Embryo development from the lens of robustness
We are fascinated by embryo development, not only because complex patterns and forms can arise from a single cell, but because they arise in a highly reproducible fashion. This is especially relevant now with the promising medical applications of artificial tissues and organs. However, artificial tissues grown ex vivo are highly variable, and these inconsistencies are a big setback. Valuable lessons can be learned by asking how embryos build tissues in such a reproducible way. We enjoy asking these questions with spirits from engineering and physical science. For example, what are the sources of variations (e.g., genetic, biochemical, or mechanical) in a developmental process? What kind of regulatory network can buffer these variations to ensure reproducible pattern formation and morphogenesis?
Folding of neural plate into spinal cord – What is the role of mechanical forces during tissue morphogenesis?
Mechanical force as an organizer in tissue patterning and morphogenesis
Recent advances in mechanobiology revealed that cells are actively sensing their mechanical environment. At the same time, cells also modulate tissue mechanics during embryo development. The reciprocal interaction between mechano-sensing and mechano-induction pathways make mechanical force an appealing organizer in tissue patterning and morphogenesis. How are cell fate decisions and interpretation of developmental signaling influenced by mechanics? How do cells regulate the mechanics of their surrounding environments? We are curious about the crosstalk between cell mechanics, developmental signaling, and cell fate specification. And ultimately, how this crosstalk regulated pattern formation and morphogenesis through feedback control.

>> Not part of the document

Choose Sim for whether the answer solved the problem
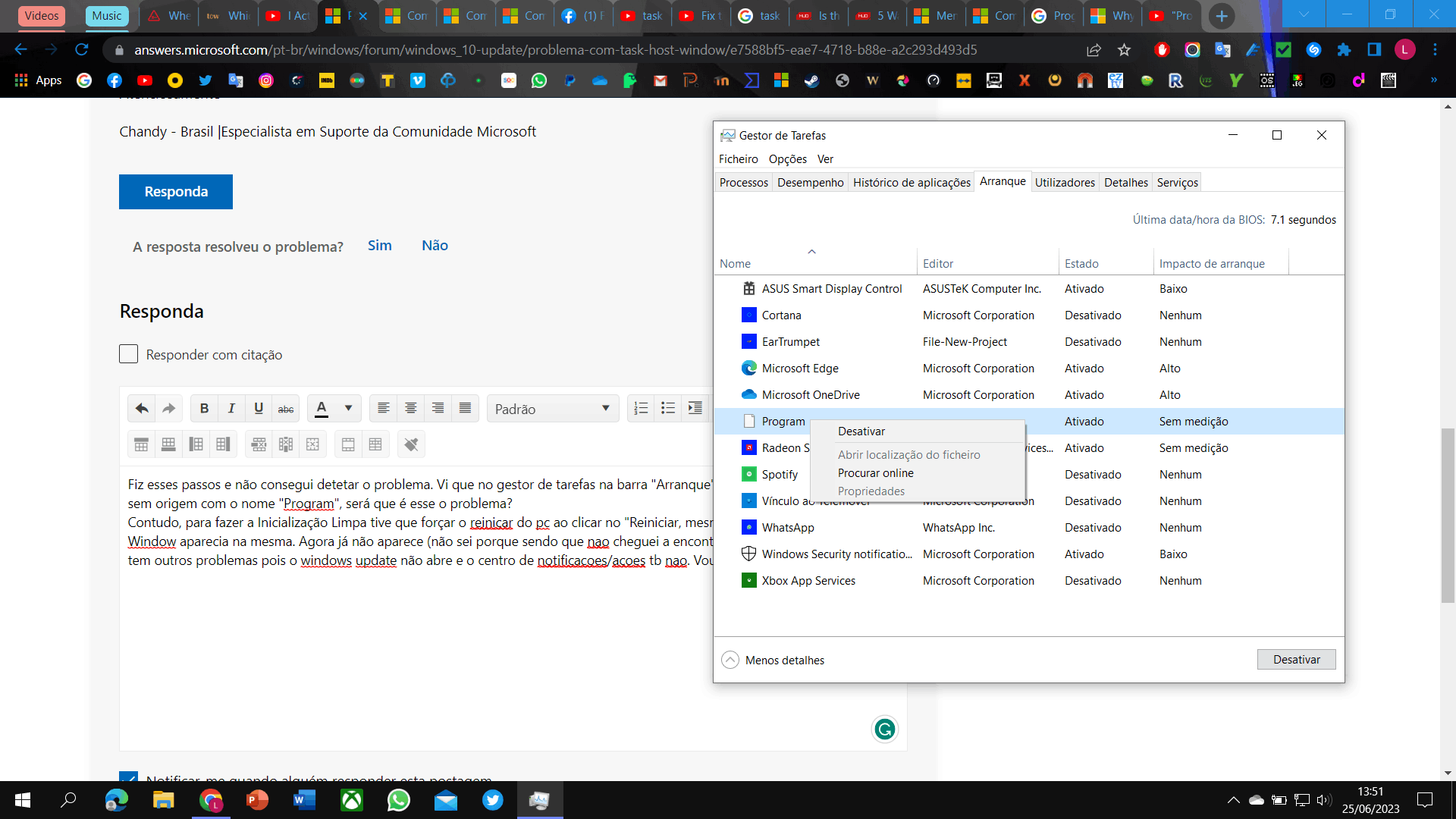The width and height of the screenshot is (1456, 819). (x=379, y=246)
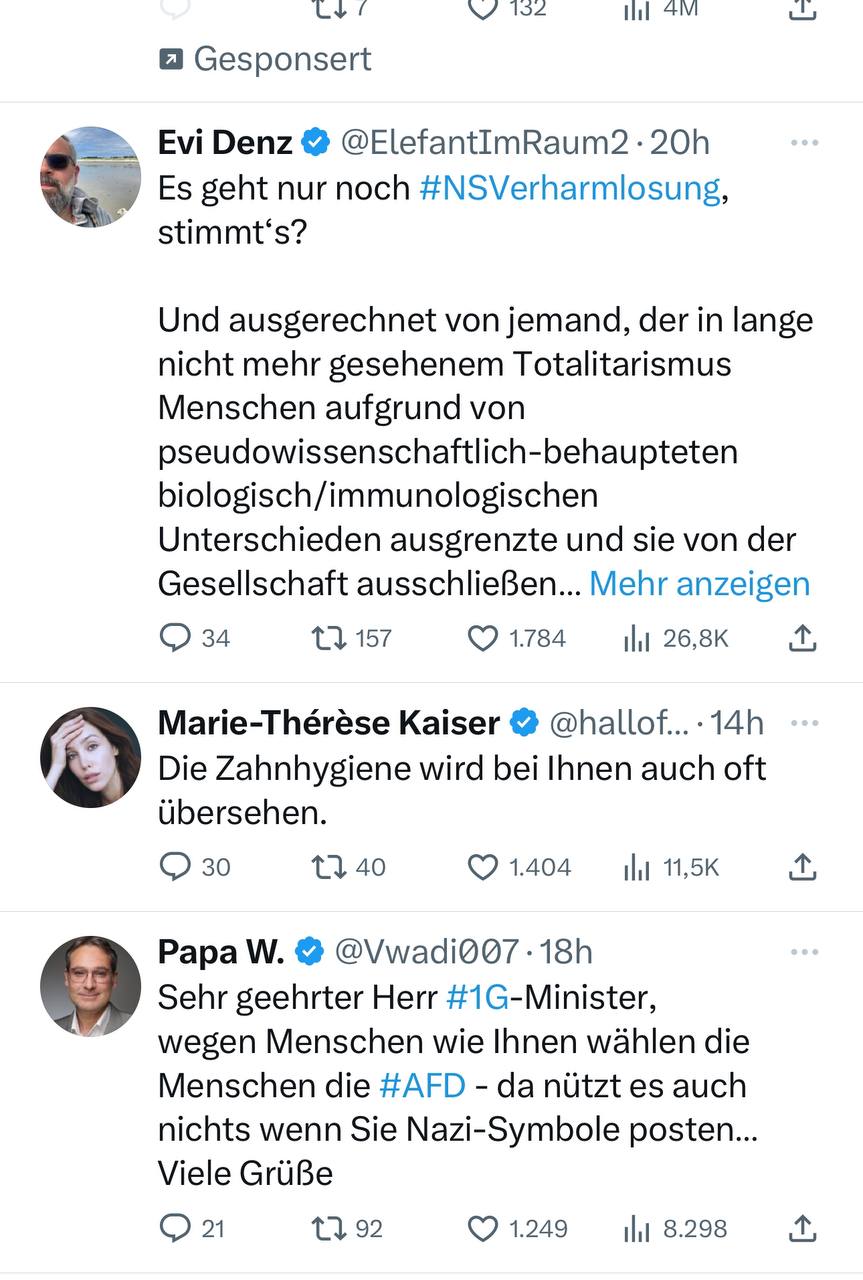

Are embryos built with Gaudi-style or termite-style?
Two major schools of thought have attempted to explain formation of complex pattern and structures in development. In one school, precise instructions are encoded in the genome, and cells are the agents that act accordingly, like La Sagrada Familia was built following Gaudi’s explicit blueprint. In the other school, local rules of cellular interactions emerge to form complex structures, like the way termites build a mound without a commander-in-chief. We suspect that key understanding of embryo development lies in the crosstalk between these two mechanisms. Cells are following global developmental signals, but also self-organizing locally to refine patterns and structures. We showed that such interactions mediate reliable pattern formation in the zebrafish spinal cord [link], and we are interested in extending this concept to understand development of other tissues.